Hierarchical DIVE areas are not defined by the current specification.
In other words, router's role in all connected DIVE areas SHOULD be
the same.
Hub router must be connected to either backbone or non-backbone
regular area. Hub router cannot be connected to either stub or NSSA
area.
Site area (or areas) connected to the Stub router must be a non-
backbone regular area, NSSA or stub area. Note that route filtering
and summarization are best to be applied on the hub routers. This
will both protect the high-scale DIVE area from flooding unnecessary
information and provide centralized location to manage the route
filtering/summarization policy on a few hub routers rather than on
many spokes. So stub and NSSA areas on spoke sites would provide
limited benefit comparing to regular non-backbone area and SHOULD be
used only if there exist direct spoke-to-spoke neighborships between
some sites.
Virtual links through DIVE area are not supported.

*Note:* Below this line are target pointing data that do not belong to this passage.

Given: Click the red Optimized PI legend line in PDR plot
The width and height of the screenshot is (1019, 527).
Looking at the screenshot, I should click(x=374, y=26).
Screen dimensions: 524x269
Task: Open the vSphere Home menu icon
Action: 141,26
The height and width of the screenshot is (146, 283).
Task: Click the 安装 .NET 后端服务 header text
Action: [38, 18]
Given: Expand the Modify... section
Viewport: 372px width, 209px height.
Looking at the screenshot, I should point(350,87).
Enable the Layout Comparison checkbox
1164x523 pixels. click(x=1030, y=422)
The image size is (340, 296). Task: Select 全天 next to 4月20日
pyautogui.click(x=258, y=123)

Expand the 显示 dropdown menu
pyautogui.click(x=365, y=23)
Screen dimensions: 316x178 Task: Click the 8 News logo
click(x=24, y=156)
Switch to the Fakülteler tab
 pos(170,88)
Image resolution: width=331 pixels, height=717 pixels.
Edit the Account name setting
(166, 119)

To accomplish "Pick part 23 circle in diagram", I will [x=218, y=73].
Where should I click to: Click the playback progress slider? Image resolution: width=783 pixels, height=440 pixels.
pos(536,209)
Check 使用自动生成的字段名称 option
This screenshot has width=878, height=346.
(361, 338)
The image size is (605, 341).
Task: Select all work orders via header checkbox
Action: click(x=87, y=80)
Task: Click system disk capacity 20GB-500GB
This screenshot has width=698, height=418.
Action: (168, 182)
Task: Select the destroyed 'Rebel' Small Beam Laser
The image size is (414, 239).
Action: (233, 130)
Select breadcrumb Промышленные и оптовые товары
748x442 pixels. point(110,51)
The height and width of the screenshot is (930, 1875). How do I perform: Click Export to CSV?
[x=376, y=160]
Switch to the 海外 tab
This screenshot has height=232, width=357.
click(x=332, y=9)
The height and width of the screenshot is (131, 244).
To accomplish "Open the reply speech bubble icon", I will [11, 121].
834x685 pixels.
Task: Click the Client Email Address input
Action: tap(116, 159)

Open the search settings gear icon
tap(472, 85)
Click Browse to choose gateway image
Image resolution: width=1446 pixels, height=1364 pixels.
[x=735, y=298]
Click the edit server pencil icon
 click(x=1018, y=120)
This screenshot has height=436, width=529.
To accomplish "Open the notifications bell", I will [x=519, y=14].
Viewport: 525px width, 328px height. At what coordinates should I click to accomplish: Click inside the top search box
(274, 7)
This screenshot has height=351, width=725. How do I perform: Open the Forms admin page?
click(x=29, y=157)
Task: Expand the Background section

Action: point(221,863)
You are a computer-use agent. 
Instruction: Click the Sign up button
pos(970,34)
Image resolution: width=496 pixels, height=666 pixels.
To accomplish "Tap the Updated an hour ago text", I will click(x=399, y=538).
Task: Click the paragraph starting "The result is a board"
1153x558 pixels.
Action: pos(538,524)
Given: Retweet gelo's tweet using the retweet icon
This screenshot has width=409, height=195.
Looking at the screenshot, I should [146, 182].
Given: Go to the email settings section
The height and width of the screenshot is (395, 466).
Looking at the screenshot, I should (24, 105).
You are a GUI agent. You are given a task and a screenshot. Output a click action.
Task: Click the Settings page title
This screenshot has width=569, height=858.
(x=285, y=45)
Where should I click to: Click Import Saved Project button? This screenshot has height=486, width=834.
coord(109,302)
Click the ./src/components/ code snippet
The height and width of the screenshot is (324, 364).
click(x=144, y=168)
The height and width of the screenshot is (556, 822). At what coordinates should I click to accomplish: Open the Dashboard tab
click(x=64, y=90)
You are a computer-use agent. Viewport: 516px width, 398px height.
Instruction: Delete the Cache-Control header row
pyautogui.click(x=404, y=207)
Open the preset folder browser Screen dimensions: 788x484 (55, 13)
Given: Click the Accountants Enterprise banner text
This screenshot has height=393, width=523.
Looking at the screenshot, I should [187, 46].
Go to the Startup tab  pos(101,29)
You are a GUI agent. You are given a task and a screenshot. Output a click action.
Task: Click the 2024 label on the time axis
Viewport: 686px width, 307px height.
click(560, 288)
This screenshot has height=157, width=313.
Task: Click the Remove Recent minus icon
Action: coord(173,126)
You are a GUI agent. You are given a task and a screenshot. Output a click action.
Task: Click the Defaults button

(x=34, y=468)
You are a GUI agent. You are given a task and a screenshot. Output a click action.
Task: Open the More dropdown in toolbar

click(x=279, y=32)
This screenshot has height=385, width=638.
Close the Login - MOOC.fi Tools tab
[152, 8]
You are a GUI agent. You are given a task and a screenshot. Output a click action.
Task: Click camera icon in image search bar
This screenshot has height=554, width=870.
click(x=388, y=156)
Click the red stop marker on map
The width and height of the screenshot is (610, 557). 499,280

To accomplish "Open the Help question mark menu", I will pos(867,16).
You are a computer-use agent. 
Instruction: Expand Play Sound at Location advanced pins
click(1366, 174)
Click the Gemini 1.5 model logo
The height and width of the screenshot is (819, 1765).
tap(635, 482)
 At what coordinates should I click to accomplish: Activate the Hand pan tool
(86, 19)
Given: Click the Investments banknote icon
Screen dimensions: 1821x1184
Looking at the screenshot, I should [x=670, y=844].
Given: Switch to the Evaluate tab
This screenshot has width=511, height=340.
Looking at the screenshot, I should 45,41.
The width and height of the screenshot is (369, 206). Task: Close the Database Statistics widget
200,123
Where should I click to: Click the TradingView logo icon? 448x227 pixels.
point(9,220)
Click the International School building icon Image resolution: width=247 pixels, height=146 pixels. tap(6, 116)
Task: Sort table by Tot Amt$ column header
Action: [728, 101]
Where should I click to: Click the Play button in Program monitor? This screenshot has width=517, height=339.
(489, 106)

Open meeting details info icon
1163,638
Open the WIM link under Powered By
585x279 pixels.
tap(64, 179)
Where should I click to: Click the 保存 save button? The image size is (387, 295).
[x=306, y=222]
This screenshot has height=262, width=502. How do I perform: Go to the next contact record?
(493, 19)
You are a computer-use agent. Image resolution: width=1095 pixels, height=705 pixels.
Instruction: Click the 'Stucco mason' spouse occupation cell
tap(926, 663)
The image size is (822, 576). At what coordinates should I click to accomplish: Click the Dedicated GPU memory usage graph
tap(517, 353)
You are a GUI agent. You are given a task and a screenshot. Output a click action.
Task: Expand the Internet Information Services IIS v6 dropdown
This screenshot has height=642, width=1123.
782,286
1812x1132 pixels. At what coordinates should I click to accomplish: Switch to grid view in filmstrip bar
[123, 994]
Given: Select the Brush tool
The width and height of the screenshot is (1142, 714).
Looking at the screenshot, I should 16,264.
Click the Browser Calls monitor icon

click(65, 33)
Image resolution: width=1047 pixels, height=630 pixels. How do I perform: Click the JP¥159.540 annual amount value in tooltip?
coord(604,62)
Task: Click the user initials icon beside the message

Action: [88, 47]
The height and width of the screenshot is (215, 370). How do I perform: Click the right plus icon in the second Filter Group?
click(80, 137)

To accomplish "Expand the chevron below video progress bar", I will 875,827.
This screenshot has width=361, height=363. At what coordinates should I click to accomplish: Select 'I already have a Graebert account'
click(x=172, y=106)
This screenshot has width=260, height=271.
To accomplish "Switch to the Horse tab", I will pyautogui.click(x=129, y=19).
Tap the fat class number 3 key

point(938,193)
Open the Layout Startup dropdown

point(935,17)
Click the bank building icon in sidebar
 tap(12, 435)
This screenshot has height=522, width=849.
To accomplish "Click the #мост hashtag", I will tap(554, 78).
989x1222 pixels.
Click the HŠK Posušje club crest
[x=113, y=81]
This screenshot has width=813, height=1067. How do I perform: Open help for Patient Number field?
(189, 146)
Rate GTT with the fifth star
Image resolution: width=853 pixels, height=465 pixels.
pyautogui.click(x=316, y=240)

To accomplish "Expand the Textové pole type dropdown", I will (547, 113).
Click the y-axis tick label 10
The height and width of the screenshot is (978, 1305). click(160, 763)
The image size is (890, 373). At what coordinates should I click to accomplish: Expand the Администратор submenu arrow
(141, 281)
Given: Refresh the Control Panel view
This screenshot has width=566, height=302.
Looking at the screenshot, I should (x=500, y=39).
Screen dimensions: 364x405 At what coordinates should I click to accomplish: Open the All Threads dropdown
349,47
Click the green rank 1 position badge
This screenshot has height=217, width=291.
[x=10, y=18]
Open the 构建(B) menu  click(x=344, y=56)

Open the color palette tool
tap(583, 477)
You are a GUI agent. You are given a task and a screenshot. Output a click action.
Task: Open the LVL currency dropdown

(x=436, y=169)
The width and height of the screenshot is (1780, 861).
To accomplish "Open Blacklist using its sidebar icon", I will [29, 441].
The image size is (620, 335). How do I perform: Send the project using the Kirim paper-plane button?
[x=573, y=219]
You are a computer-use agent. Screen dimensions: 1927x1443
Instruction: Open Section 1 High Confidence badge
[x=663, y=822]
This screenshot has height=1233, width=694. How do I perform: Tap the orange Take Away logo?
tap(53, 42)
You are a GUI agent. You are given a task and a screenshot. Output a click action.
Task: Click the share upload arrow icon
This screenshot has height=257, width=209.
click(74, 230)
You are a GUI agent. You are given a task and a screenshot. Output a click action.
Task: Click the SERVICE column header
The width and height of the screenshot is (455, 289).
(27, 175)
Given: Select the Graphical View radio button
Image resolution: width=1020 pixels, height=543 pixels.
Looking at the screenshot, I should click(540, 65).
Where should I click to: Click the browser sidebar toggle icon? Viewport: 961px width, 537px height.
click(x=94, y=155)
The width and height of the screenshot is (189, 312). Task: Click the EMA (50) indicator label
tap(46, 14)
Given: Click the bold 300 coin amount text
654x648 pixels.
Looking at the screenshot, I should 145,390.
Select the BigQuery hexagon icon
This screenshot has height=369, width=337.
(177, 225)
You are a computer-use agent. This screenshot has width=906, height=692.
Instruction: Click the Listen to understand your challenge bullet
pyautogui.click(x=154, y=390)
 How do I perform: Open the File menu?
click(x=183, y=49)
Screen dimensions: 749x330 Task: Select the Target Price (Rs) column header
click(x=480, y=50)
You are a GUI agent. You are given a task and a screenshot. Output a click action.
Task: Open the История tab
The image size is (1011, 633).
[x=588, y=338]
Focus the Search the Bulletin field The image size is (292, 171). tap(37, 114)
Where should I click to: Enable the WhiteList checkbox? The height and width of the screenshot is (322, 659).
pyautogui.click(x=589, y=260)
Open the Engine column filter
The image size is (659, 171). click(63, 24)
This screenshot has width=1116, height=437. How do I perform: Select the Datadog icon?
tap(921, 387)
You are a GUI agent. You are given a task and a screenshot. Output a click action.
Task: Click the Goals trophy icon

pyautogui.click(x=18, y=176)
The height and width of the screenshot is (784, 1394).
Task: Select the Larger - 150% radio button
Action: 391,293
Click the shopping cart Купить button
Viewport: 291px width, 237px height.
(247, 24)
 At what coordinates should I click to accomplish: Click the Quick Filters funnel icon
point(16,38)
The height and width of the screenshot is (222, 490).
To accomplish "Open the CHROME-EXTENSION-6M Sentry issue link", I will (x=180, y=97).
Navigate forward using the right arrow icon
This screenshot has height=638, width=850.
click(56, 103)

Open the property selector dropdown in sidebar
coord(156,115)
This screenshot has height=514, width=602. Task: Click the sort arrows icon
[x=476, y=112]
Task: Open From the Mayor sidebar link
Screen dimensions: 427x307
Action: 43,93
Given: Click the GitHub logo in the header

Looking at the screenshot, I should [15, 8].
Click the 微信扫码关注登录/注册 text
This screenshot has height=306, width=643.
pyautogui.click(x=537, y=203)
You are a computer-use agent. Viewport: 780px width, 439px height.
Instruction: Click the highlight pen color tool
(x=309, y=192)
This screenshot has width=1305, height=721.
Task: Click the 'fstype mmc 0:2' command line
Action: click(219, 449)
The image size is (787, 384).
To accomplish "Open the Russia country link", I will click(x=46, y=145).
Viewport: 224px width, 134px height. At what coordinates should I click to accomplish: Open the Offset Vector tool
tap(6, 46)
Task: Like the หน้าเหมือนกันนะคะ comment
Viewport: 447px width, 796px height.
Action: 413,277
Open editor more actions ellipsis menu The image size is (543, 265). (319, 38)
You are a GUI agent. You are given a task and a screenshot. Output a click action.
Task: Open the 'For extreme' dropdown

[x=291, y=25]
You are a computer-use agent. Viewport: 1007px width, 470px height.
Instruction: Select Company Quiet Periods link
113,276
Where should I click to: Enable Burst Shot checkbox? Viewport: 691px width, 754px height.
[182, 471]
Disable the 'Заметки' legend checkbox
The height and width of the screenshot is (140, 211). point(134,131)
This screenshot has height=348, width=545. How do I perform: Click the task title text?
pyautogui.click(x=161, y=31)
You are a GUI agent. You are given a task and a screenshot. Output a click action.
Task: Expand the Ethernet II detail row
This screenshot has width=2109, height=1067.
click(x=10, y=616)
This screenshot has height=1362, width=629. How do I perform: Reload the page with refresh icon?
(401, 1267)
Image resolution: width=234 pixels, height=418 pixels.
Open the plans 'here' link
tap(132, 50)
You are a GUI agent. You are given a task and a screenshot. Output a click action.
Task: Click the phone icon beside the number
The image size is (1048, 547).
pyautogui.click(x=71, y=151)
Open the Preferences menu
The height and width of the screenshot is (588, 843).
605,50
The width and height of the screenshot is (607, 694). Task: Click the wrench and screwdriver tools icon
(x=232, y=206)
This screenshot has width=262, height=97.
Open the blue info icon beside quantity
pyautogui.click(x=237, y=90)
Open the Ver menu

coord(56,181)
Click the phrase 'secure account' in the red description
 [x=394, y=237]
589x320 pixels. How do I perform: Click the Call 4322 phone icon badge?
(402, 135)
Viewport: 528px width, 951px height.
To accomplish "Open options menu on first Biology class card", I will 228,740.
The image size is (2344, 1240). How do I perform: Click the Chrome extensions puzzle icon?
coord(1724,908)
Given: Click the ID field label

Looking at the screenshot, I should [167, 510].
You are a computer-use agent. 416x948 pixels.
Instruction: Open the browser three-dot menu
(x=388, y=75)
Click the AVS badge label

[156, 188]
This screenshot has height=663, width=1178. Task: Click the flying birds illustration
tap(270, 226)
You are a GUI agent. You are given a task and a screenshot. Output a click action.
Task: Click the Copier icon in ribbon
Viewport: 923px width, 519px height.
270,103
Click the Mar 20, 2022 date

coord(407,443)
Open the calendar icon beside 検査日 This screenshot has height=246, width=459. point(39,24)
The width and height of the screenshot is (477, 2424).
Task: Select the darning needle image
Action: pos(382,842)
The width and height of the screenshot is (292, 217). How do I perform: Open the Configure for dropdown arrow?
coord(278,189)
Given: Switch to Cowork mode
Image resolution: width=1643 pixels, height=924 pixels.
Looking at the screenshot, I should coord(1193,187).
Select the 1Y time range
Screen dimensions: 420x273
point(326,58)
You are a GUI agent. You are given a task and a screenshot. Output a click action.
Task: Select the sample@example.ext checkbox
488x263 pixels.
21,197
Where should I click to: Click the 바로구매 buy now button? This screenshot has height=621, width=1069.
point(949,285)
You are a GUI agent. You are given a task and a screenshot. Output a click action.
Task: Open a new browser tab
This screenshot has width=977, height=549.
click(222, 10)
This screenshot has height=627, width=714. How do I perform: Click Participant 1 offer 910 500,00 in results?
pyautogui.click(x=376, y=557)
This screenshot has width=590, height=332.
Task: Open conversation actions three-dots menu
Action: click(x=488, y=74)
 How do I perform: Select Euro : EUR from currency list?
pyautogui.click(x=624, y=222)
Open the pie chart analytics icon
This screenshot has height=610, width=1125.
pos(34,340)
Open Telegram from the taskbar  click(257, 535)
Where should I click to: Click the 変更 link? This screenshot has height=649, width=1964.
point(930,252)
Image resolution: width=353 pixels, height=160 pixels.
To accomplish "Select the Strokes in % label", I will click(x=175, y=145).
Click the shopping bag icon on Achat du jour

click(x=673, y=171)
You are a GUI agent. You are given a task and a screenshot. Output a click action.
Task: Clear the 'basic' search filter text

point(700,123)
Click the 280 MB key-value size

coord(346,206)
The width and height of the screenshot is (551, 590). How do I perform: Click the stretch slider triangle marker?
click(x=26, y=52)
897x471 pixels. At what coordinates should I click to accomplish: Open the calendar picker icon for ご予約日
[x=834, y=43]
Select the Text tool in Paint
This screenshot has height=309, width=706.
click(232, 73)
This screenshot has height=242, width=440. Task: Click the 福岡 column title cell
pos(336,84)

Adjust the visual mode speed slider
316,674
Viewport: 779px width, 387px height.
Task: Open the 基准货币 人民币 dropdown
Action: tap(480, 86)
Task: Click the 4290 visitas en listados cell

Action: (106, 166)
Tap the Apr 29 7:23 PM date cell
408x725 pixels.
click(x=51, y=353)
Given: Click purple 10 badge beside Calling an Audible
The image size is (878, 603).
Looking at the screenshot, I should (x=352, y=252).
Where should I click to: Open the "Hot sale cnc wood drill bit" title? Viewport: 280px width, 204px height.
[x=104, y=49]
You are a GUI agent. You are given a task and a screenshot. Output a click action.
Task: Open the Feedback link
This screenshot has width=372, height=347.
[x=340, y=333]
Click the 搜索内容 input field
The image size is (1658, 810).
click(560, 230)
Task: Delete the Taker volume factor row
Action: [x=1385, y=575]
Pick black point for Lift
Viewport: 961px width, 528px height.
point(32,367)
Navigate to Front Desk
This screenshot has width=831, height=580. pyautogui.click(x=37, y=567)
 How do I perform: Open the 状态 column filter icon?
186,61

Routers connected to the DIVE area MUST support Prefix Attribute LSAs
for OSPFv2 ([I-D.ietf-ospf-prefix-link-attr]) and Extended LSAs for
OSPFv3 ([I-D.ietf-ospf-ospfv3-lsa-extend]).
Smirnov Expires October 12, 2015 [Page 10]
Internet-Draft OSPF Routing in large-scale networks April 2015
6.2. Hello packets and the database exchange on DIVE area interfaces
All routers connected to the DIVE area must agree on the area's
configuration and learn roles of neighbors. Roles of the local
router and neighbor determine LSA translation and route propagation.
Section 6.5 details these rules.
Router's role is advertised in Hello packets sent on interfaces in
the DIVE area. Two new bits, called DV-bits, are used to encode
router's role in the DIVE area. DV-bits are allocated in the
Extended Options and Flags LLS TLV for OSPFv2 [RFC5613] and in the
Options field of OSPFv3:
0 1 2 3
0 1 2 3 4 5 6 7 8 9 0 1 2 3 4 5 6 7 8 9 0 1 2 3 4 5 6 7 8 9 0 1
+-+-+-+-+-+-+-+-+-+-+-+-+-+-+-+-+-+-+-+-+-+-+-+-+-+-+-+-+-+-+--+--+
| | | | | | | | | | | | | | | | | | | | | | | | | | |DV |F|I|RS|LR|
+-+-+-+-+-+-+-+-+-+-+-+-+-+-+-+-+-+-+-+-+-+-+-+-+-+-+-+-+-+-+--+--+
Bits in Extended Options and Flags TLV
0 1 2
0 1 2 3 4 5 6 7 8 9 0 1 2 3 4 5 6 7 8 9 0 1 2 3
+-+-+-+-+-+-+-+-+-+-+-+-+-+-+-+--+-+-+--+-+-+--+-+--+
| | | | | | | | | | | | | DV|L|AF|*|*|DC|R|N|MC|E|V6|
+-+-+-+-+-+-+-+-+-+-+-+-+-+-+-+--+-+-+--+-+-+--+-+--+
OSPFv3 Options Field
Meaning of DV bits is defined as:
0 0 - Interface of sending router does not belong to DIVE area
0 1 - Sending router has role Hub
1 0 - Sending router has role Spoke
1 1 - Reserved
When Hello packet is received from previously unknown neighbor DV
bits are checked to see if neighbor's interface belongs to a DIVE
area. If neighbor advertises any of DV bits set and receiving
interface does not belong to a DIVE area OR if both DV bits
advertised by the neighbor are clear and receiving interface belongs
to a DIVE area then received packet MUST be silently discarded.
DV bits advertised by the neighbor must be stored in neighbor's data
structure and compared when receiving subsequent Hello packets from
Smirnov Expires October 12, 2015 [Page 11]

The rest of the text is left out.